-- start of Quoted text --

I mean, the most obvious parallel is that Gabriel gets named after Jim. He, too, abandoned his ship (Heaven; and the question here is, did he know it might be a sinking ship as well?) and was put on trial and lost his position as archangel before he came to Aziraphale for help. But that’s not all there is to it.
Let us start with the formal (concerning style and structure) aspects:
narrative structure:
“Marlow has complete control over the story … and he exercises his power in increasingly complicated ways. Time is broken up: in a single paragraph of narration, Marlow will reference the past, the present, and the future. By manipulating the flow of the narrative, Marlow is able to create juxtapositions and contrasts that highlight particular aspects of the story. He is a master at withholding information …” (Source: Sparknotes)
As I have already discussed in another post, this is more or less how narrative structure works in GO, too (S2 maybe more than S1, but this still applies to both). We get minisodes from the past that directly reference and juxtapose situations in the story that takes place in the present. Take, for example, the Job minisode, which gives us information about the development of Crowley and Aziraphale’s relationship, but we also see how devastating and hard it was for Aziraphale to realise that sometimes he had to lie (or do something considered wrong in heaven) to do the morally right thing. This sequence is juxtaposed with the relative ease he exhibits in the present day when he has to lie to heaven on a regular basis (in this case, about the miracle and hiding Gabriel, which is kind of a big lie, too). The show also plays with our understanding and expectations of how time works, as S2 starts with a scene that takes place “before the beginning,” which undermines dramatic structure as it has been known and accepted since Aristotle. It is also interesting to note that in S1, we have a strong sense of an almighty narrator, since god herself is narrating the whole time and she sure lets us know that she is playing her own ineffable game here. In S2, however, we don’t have a clear narrative voice. This might make it seem like the narration is more neutral or less meddled with, but in reality, it just makes things even less reliable and situations more ambiguous, as we have no single voice to interpret them for us. Someone is definitely “withholding information” here, and I guess we’ll have to wait for S3 to get the full picture.
language/style:
“Marlow constantly ponders the "message"--the meaning of Jim's story. His language is dense with terms like "inscrutable" and "inexplicable," words that denote imprecision and indecipherability, but which also possess a certain quality of uncertainty in themselves, as words. He struggles to name things, and is often reduced to wondering if there even is a meaning to Jim's story and his fascination with it. Sometimes he concludes that the meaning is an "enigma"; sometimes he decides there is no meaning to be found at all. Words are constantly being contested in this novel; at least three major episodes center around the misinterpretation of a single spoken word.” (Source: Sparknotes)

-- end of Quoted text --

Direction 1: In the commentary on Gabriel and Jim, who narrates the whole time in S1?
Direction 2: Please write the next part of the commentary on Gabriel and Jim, starting after its last sentence.

-- start of Data --

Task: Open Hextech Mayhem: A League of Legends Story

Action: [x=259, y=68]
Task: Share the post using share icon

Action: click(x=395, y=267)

-- end of Data --

Task response 1: God herself narrates the whole time in S1.

Task response 2:
I mean, “inscrutable” and “inexplicable”? Why not just call it “ineffable”? I also love how Crowley seems to wonder about the meaning of things (especially the distinction between “good” and “bad”), as one of the first things we here him say in S2 is something like: “Do you ever ask yourself what’s the point. I mean angels, demons, heaven, hell … it all seems a bit … point … less.” And obviously, the whole show is full of misinterpretations of words (e.g., “what does your exactly mean, exactly? I feel like my exactly and your exactly are different exactlies”), or, as we are all painfully aware, a whole way of communicating with one another (“aim for my mouth, but shoot past my ear”).
Now for some similarities concerning informal (aka content) aspects:
moral balance and “naïve heroism”:
“Even more tortured is the analysis of idealism and heroism that lies at the center of Lord Jim. Jim is a young man who enters the world motivated primarily by fantasies of daring and noble deeds lifted from cheap novels. His ideals break down, however, in the face of real danger; they are, in fact, untenable when applied to any form of reality.” (Source: Sparnotes)
That sounds like both Crowley and Aziraphale in a way. They both set out as naïve idealists, and both of them learn (Crowley earlier and faster that Aziraphale) that their (heavenly) ideals do not hold in the complex reality of life. A lot of what we see in S2 is Aziraphale coming to terms with accepting that doing the “right thing” on earth often involves breaking his heavenly rules and allowing for “shades of grey.”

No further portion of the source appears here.